AskFannie: X-Gen!

Dear Fannie,

I'm a 20 year old straight female. I've been with my boyfriend for over a year now and we're very much in love. We've been hand-fasted and we live together. The only issue is that my boyfriend is 43 – my parents don't approve and it's causing a lot of problems in my family. I barely speak with my parents now, and even some of my friends are weirded out by the age difference. But it's not my fault that I'm in a more mature place then my friends and what my parents are ready for. I'm ready to settle down, which my family and friends just can't grasp.

Just a Number

Relationships with large age differences are often approached with hypocritical criticism. We're not entirely surprised or shocked to see a significantly older man partnered with a young woman. In fact, for a very long time in human history, that arrangement was the norm. But nowadays inter-generational relationships are more of a social taboo. This is possibly due to a general increase individual financial independence and overall stability. This may have removed much of the economic pressures that fostered a system where economically stable older men become more viable options for younger partners.

I have long believed that relationships should be based on maturity levels of both partners rather than arbitrary "acceptable" age ranges. If both people are on the same page and want the same things in the relationship, then I say live and let live. However inter-generational relationships come with a significant amount of problems to consider. Older partners often find that their younger partners, people who they initially saw as full of life and youthful, are actually perpetually childish. Young people, however mature they present themselves to be, still have a lot to learn about life and are going through a lot of change. On the other hand, older partners seeking a youthful lifestyle tend to be more fixed in their behavior, because the goal isn't really to live as if one was 20 years younger (which suggests that one would eventually mature and grow up), it's to perpetually live as a 20 year old. This can cause problems later in the relationship with the younger partner is ready to move past their youthful and carefree life-style, with their partners trailing behind them in the life journey.

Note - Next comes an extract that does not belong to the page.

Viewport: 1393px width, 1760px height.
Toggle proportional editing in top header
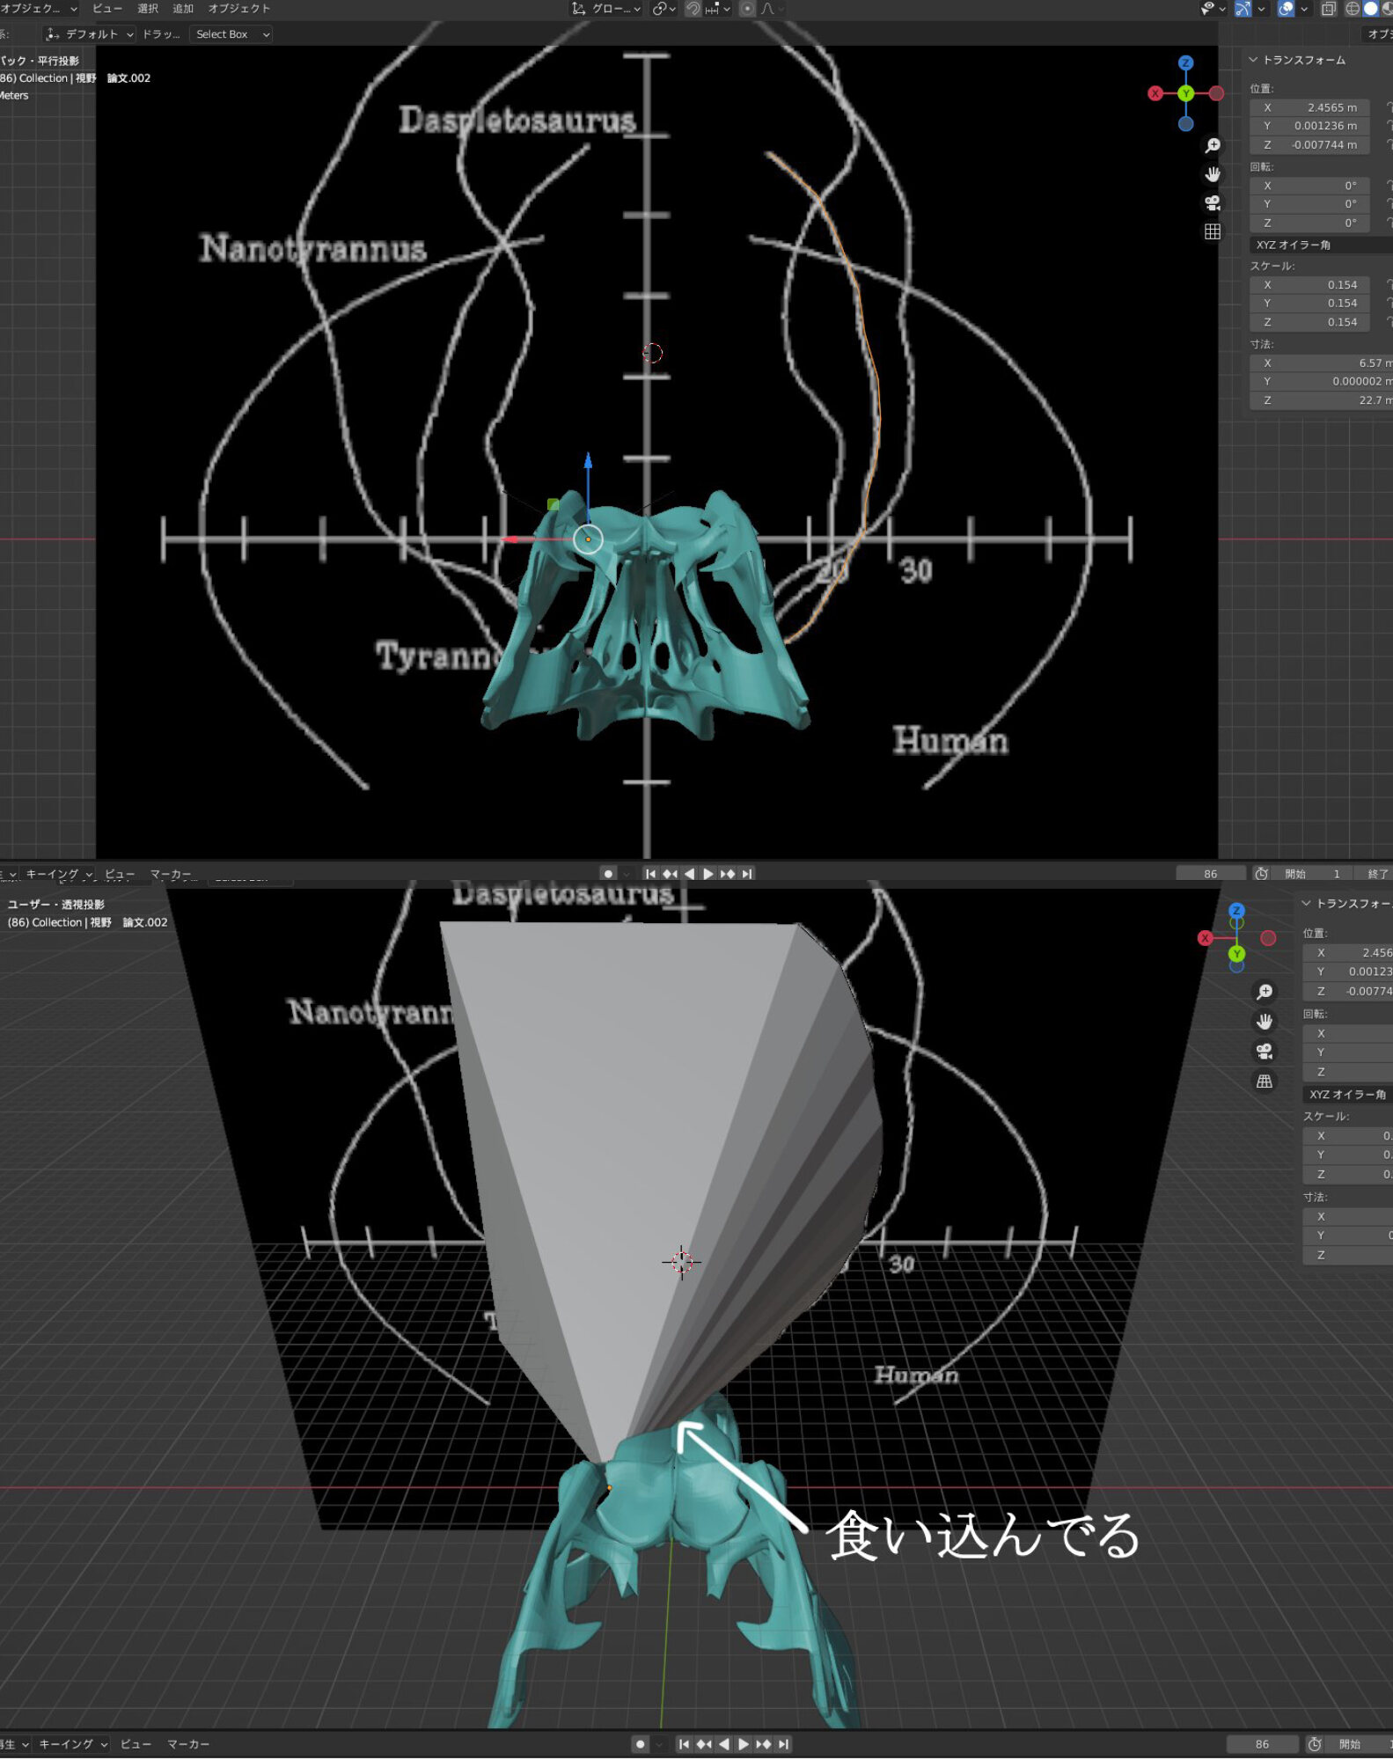tap(747, 9)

JAN, it sounds like you're moving really fast for a relationship. Getting hand-fasted and moving in together are all big decisions to make, especially since you're only 20. So don’t be surprised that your family and friends are shocked to discover you’re boyfriend is easily old enough to be your father. But the best way to ease your family and friends into the idea of your inter-generational relationship is to show them that you are A) in control of your relationship and B) you’re still the same person they know and love. One of the biggest concerns people have about inter-generational relationships is that the younger partner is being exploited for their youth. While most couples have to deal with friends’ concerns of being cut out of their life, inter-generational couples to do with even greater fears that their friend is being in a way kidnapped.

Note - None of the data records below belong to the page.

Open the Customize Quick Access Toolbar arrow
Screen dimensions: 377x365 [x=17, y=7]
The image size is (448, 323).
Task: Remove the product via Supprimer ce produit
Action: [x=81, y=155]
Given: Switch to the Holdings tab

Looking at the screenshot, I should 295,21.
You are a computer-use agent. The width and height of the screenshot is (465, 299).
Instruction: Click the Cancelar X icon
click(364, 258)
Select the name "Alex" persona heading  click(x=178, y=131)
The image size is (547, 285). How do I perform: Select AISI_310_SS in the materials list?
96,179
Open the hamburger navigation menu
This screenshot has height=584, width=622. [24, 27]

So, the best thing you can do to maintain your relationships with your parents and friends is to make a concerted effort to keep time for them. At the very least keep the communication lines open, especially for your parents. The old rule of out-of-sight-out-of-mind does not hold true here. The less you talk to your parents the more outlandish and lascivious their imagination on your relationship becomes. So just talk to them. Talk to them about the boring things in your life. The less your parents think about what you do in the bedroom the better.